In closing, MoWare H.F.D Ransomware is just another ransomware-type infection that was supposed to encrypt your files but, luckily, it does not do that. Therefore, you can remove it without hesitation. You can delete it using our featured anti-malware program — SpyHunter or make use of the removal guide below. Note that this program also disables Task Manager, Command Prompt, and Registry Editor, so you have to enable them to delete this ransomware.
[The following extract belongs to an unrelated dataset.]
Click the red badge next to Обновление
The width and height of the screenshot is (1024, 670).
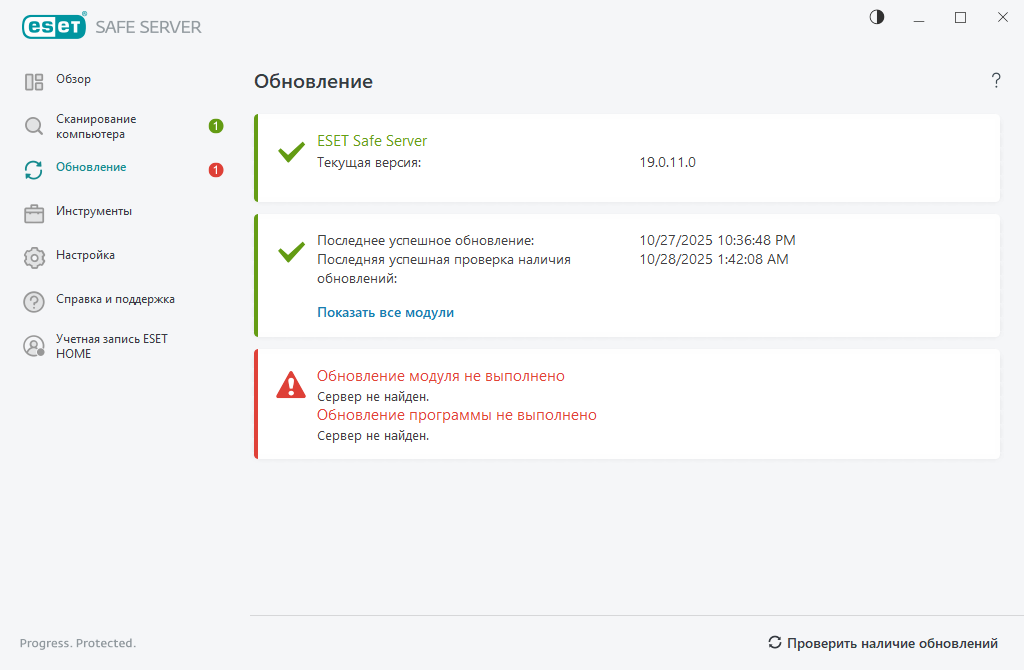point(216,170)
Enable the disabled Windows features

  1. Then, Press Windows+R keys.
  2. Enter gpedit.msc in the box and hit Enter.
  3. In the Group Policy window, go to User Configuration\Administrative Templates\System.
  4. Then, open Prevent access to the command prompt.
  5. To Enable cmd select Disable.
  6. Press the OK button.
  7. Then, go to User Configuration\Administrative Templates\System.
  8. Double-click Prevent Access to registry editing tools.
  9. Select Disabled and click on OK.
  10. Then, go to User Configuration\Administrative Templates\System>Ctrl+Alt+Del Options
  11. Double-click Remove Task Manager.
  12. Set its value to Disabled.

Remove the ransomware

  1. Press Ctrl+Alt+Delete.
  2. Select Task Manager.
  3. Go to the Processes tab.
  4. Locate MoWare F.H.D, right-click it and click End Process.
  5. Go to the location of the file by pressing Window+E keys.
  6. Type %AppData%\MoWare_H\MoWare H.F.D\1.0.0.0\ in the address box and hit Enter.
  7. Locateand delete MoWare H.F.D.exe.
  8. Then, press Windows+R keys.
  9. Type regedit in the box and hit Enter.
  10. Go to HKCU\SOFTWARE\Microsoft\Windows\CurrentVersion\Run
  11. Delete MoWare H.F.D.
  12. Close the Registry Editor.

In non-techie terms:

MoWare H.F.D Ransomware is a Hidden-Tear-based ransomware that was created to encrypt your files but it does not as it does not function fully. Its developers distribute it using malicious emails and fraudulent downloads, so it can enter your PC secretly. You should remove this program as soon as possible, so do not hesitate and make use of the removal guide above.